Work to be completed:
From the line containing "You are a computer-use" through the last line of the records below, output every line exactly as it appears, but leave out the pictures.

Task inputs:

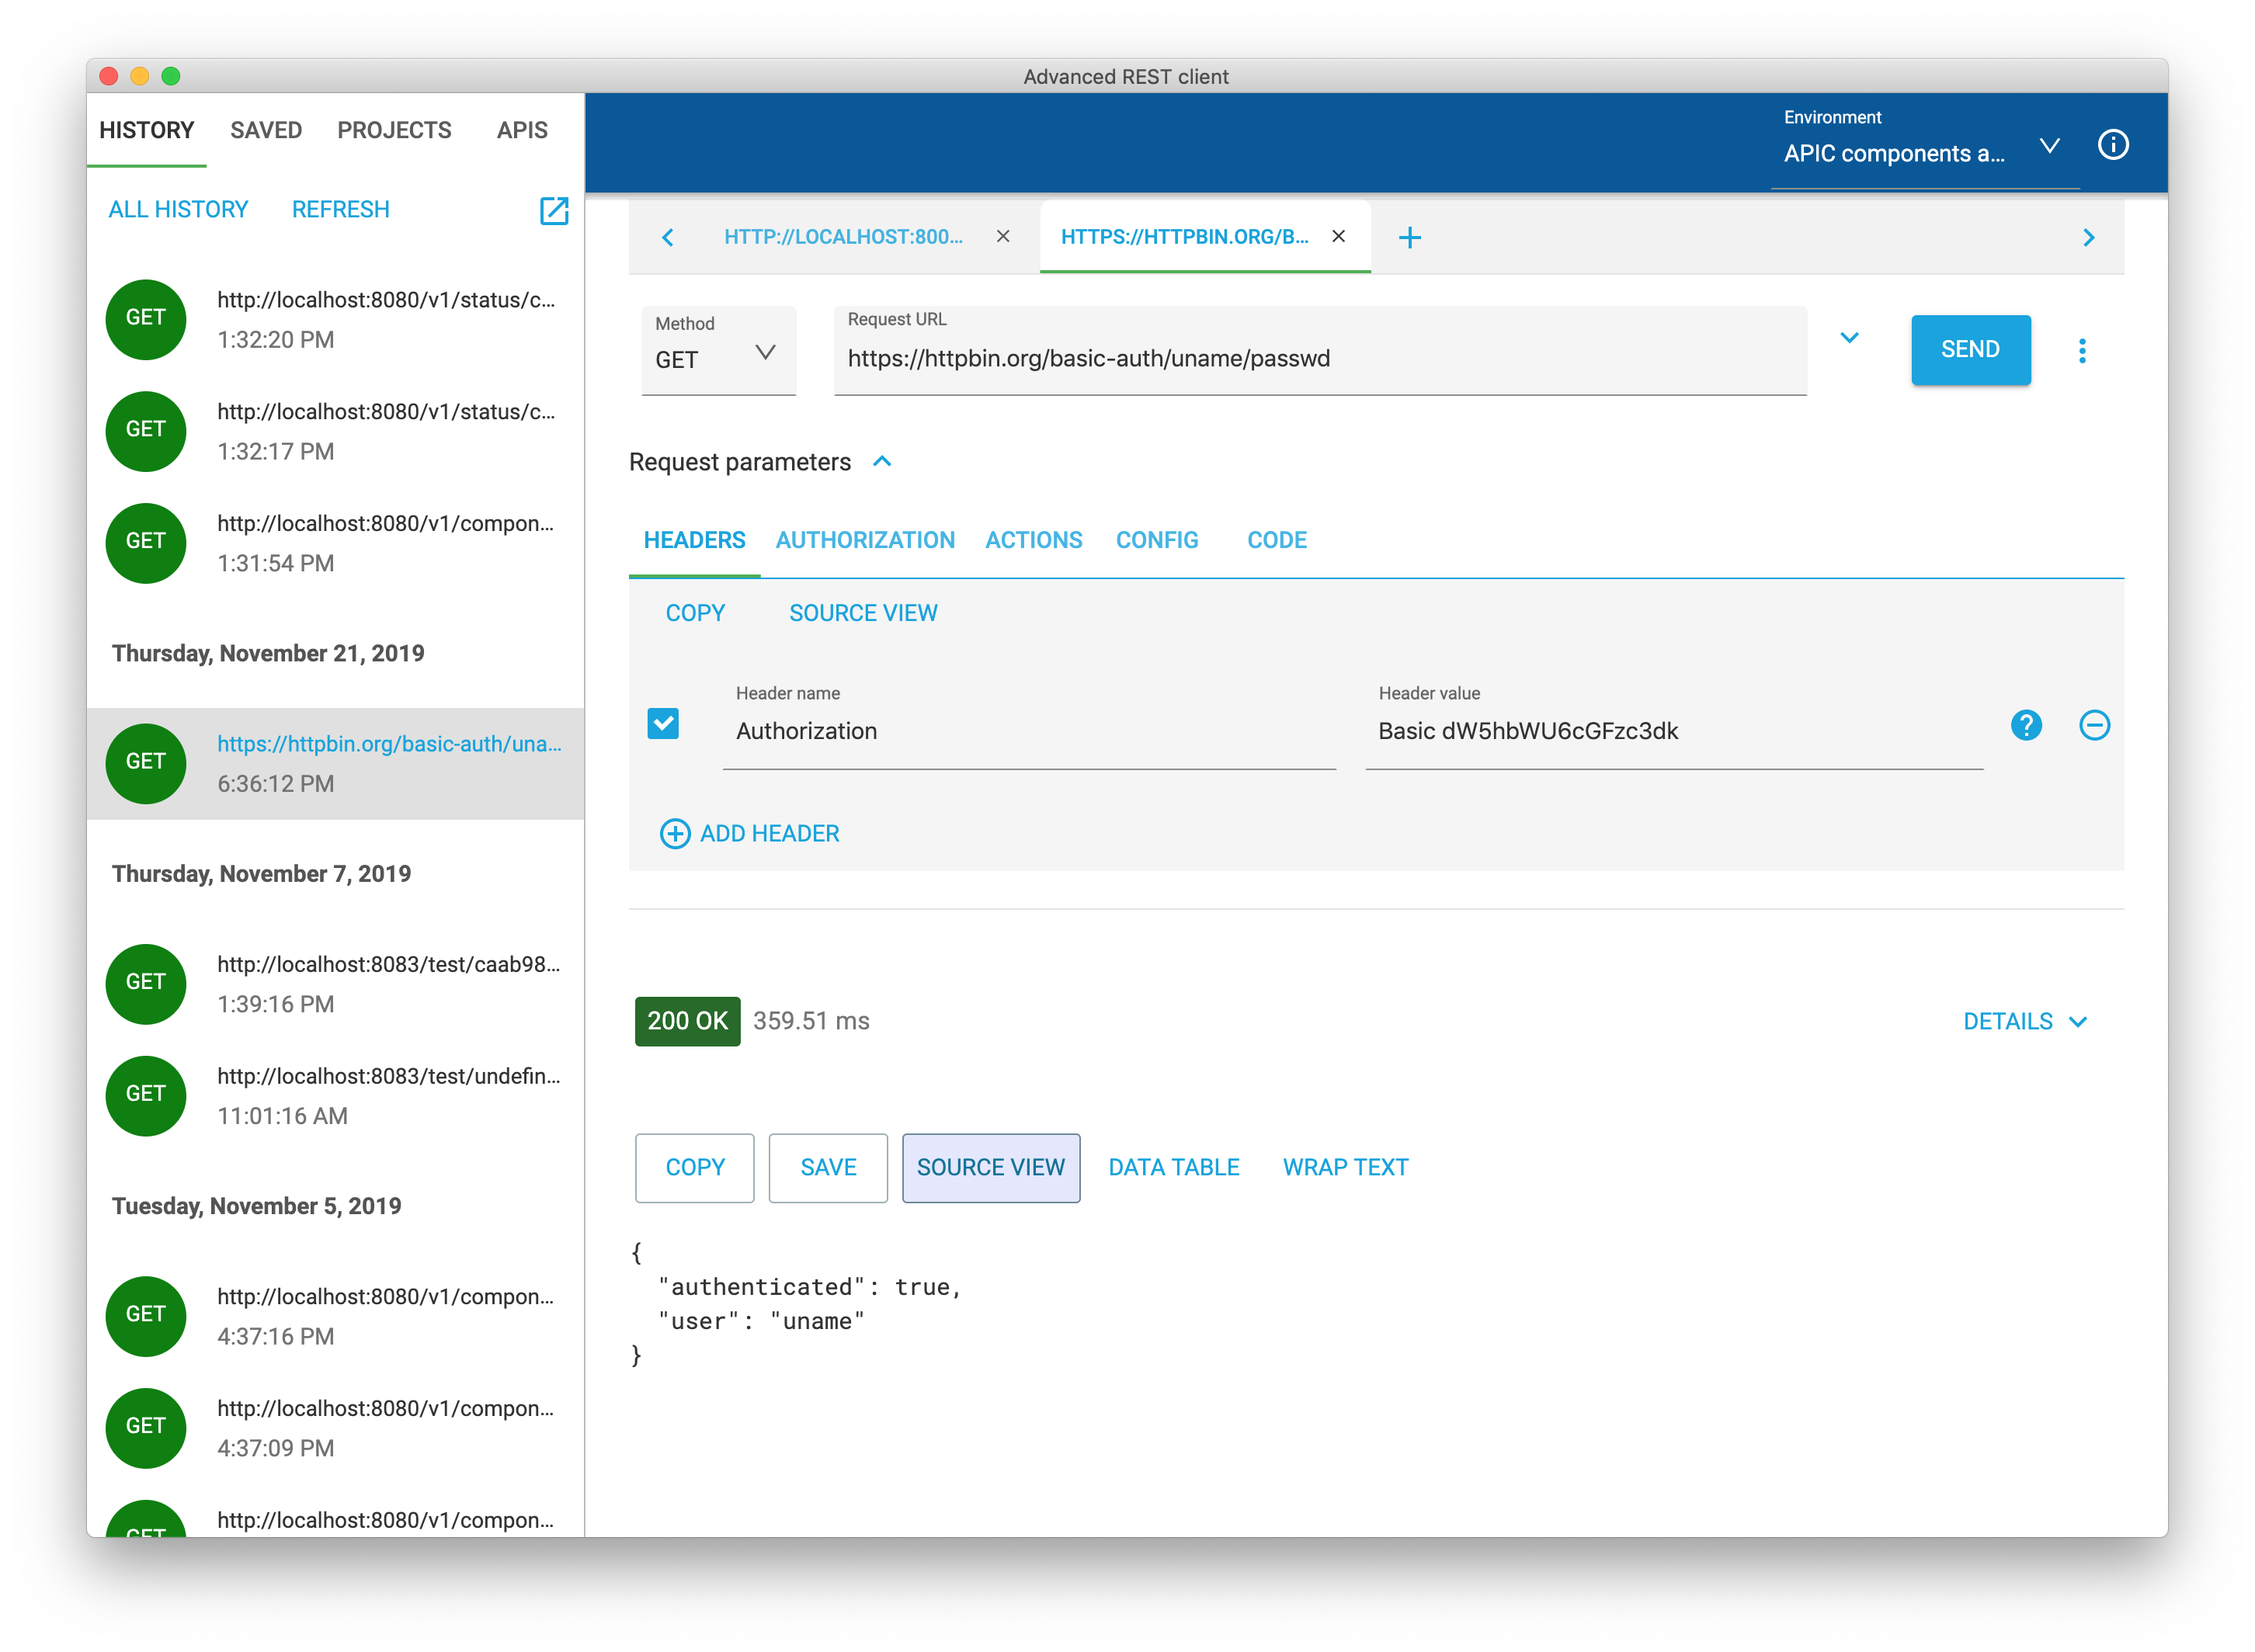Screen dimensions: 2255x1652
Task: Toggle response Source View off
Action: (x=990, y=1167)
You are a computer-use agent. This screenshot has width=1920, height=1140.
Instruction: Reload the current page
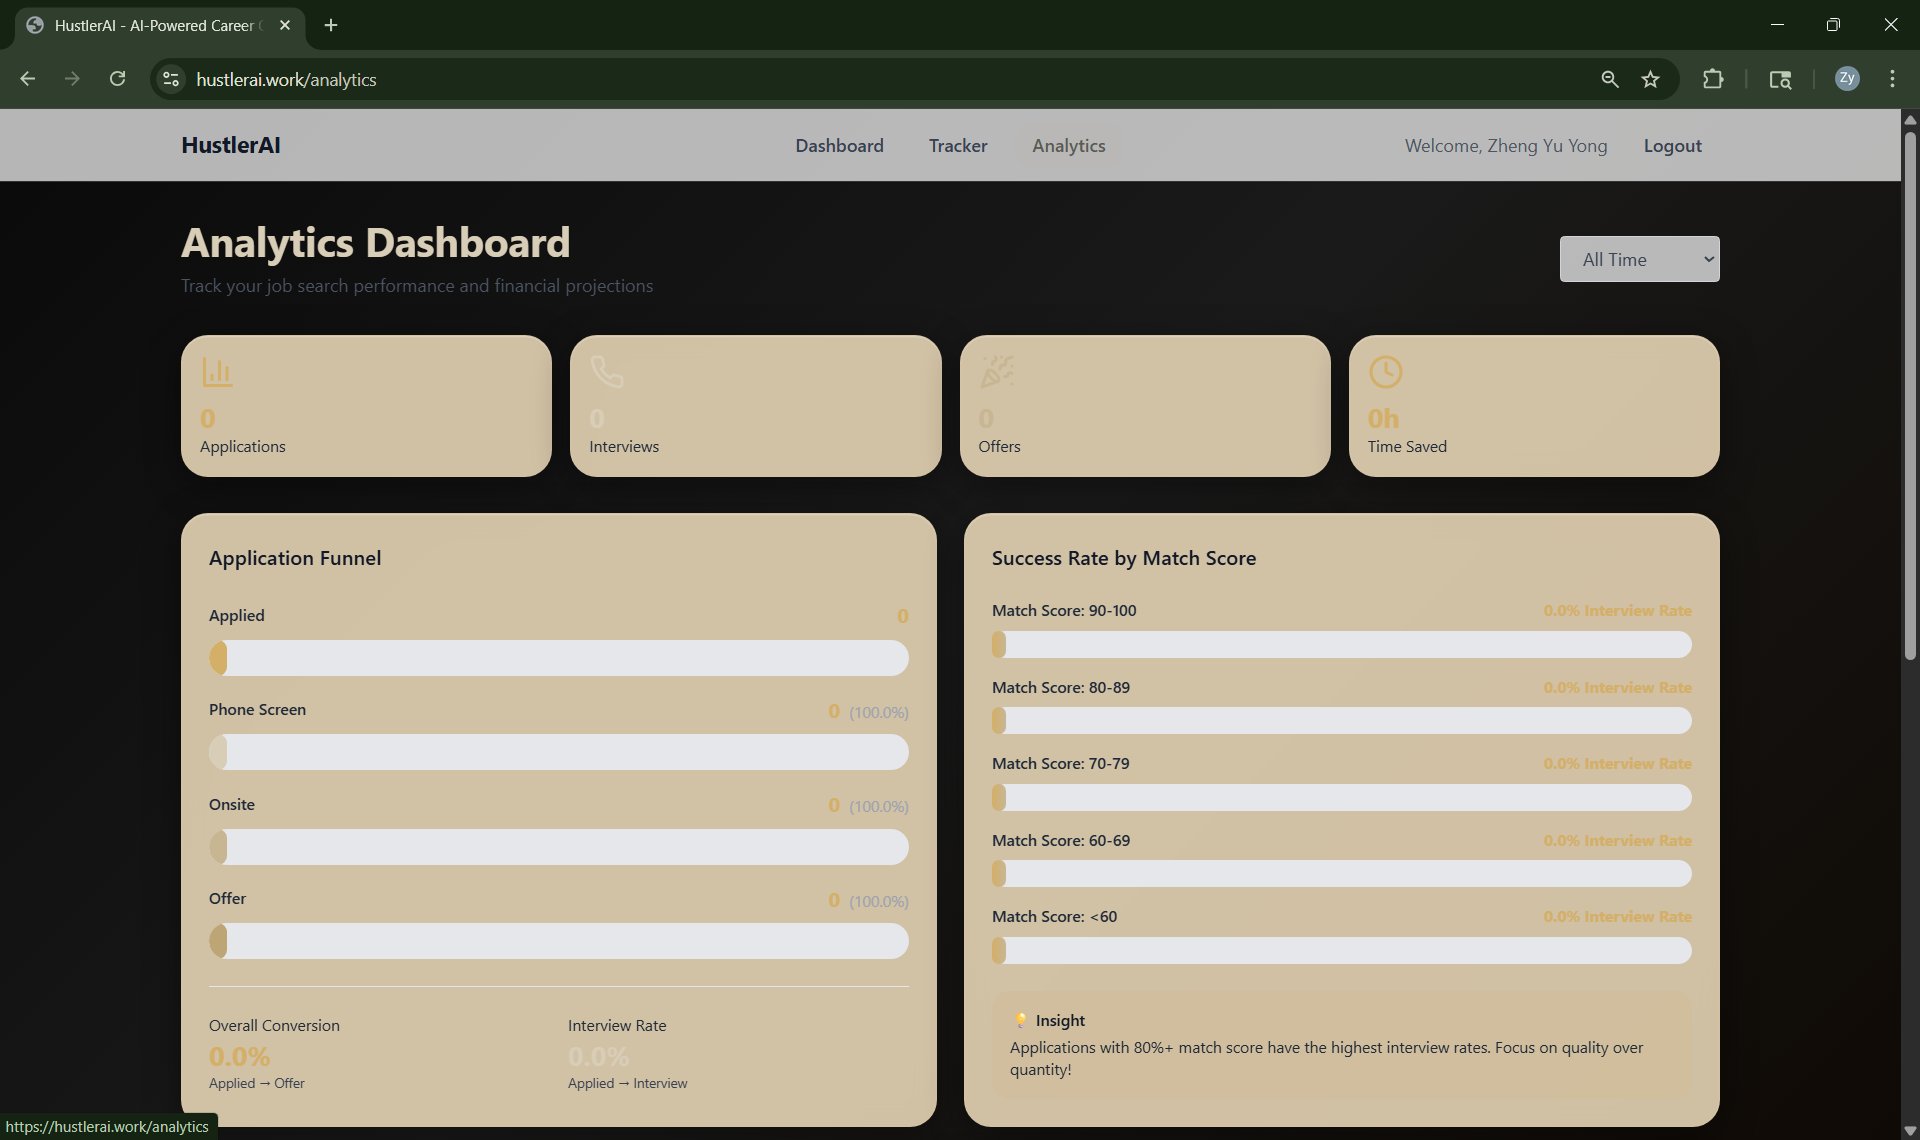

Output for this task:
You are a computer-use agent. This screenshot has width=1920, height=1140.
Instruction: Reload the current page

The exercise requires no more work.